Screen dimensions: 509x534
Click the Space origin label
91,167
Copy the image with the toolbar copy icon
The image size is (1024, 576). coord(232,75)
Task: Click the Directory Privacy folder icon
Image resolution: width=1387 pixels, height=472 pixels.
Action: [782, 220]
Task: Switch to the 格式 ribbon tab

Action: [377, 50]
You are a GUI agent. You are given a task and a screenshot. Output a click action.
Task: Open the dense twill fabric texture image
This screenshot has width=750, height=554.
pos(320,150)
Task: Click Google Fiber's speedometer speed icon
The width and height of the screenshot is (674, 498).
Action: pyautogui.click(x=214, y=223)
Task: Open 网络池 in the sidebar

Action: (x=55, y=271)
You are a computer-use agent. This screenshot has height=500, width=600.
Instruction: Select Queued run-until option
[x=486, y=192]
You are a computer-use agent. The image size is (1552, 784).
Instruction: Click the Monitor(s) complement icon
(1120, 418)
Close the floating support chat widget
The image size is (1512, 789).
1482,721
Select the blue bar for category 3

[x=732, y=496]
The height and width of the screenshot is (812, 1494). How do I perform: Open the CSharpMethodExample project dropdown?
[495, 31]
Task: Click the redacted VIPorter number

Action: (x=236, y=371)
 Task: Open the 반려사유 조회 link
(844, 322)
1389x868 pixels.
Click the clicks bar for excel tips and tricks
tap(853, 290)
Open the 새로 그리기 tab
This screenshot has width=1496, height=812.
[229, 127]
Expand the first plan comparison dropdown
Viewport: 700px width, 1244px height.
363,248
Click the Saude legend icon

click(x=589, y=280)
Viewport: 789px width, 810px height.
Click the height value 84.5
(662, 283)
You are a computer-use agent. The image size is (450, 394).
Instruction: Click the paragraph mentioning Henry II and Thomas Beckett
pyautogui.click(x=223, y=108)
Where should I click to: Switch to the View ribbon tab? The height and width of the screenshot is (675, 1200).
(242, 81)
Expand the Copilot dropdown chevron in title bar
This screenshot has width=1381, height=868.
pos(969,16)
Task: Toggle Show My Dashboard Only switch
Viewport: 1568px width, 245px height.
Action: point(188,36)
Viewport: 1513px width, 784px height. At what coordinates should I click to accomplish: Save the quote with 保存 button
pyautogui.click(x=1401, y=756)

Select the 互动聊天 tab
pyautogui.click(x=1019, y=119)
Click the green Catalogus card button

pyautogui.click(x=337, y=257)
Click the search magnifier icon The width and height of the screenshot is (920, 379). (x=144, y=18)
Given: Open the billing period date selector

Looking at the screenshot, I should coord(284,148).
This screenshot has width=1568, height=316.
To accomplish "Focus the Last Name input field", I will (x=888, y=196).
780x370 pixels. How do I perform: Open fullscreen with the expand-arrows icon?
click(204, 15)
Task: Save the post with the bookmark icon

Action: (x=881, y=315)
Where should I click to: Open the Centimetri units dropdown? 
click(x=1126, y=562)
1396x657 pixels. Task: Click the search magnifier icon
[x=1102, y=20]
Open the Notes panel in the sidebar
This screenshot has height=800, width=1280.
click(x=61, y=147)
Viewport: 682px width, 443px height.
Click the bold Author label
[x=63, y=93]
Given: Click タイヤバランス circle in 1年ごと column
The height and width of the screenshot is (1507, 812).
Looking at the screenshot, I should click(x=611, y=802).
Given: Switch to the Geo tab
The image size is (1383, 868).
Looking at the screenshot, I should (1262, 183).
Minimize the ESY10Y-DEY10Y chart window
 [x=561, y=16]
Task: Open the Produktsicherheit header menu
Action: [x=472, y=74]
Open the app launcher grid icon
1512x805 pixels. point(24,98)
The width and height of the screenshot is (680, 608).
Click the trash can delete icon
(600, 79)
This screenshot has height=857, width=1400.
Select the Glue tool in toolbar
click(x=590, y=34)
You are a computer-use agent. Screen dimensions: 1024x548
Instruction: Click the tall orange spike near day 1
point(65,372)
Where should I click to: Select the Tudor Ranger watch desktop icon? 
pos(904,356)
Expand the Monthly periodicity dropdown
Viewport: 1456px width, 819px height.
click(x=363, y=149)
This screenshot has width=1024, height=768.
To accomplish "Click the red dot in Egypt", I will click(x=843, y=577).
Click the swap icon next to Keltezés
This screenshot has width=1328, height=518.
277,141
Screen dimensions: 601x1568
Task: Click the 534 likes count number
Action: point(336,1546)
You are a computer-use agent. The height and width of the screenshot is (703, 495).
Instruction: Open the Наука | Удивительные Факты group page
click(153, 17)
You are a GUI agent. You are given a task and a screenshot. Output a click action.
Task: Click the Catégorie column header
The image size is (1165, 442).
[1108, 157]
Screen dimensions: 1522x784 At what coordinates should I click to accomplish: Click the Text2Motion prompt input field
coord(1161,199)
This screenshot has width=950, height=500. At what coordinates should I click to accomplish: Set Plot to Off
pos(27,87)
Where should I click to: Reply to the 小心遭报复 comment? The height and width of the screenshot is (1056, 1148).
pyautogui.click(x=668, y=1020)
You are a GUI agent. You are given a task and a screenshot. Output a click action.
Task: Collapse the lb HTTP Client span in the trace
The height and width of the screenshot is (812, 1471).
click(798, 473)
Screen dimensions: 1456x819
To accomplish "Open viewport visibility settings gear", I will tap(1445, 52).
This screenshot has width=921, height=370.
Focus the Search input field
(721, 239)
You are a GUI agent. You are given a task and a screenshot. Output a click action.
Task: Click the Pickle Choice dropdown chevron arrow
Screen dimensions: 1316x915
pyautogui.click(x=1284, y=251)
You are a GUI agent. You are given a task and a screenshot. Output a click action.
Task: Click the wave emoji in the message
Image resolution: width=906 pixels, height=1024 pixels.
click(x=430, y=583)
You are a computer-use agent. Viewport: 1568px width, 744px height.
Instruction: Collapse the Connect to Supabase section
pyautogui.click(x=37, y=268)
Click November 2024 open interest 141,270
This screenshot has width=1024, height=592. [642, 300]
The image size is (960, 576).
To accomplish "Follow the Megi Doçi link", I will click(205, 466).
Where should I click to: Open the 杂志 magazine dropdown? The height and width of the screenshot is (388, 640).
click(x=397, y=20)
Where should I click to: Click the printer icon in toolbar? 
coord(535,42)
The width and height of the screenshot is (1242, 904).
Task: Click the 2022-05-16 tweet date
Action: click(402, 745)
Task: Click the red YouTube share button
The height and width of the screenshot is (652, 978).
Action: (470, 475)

☆ ☆ ☆ ☆ ☆

→ **Requirement**:
Give the entries as a Markdown table with the columns Row and Line, leaving out blank lines. Begin at the line that has "Viewport: 682px width, 443px height." and stop after the line that has "Looking at the screenshot, I should click(x=611, y=802).".

→ **Response**:
| Row | Line |
|---|---|
| 1 | Viewport: 682px width, 443px height. |
| 2 | Click the bold Author label |
| 3 | [x=63, y=93] |
| 4 | Given: Click タイヤバランス circle in 1年ごと column |
| 5 | The height and width of the screenshot is (1507, 812). |
| 6 | Looking at the screenshot, I should click(x=611, y=802). |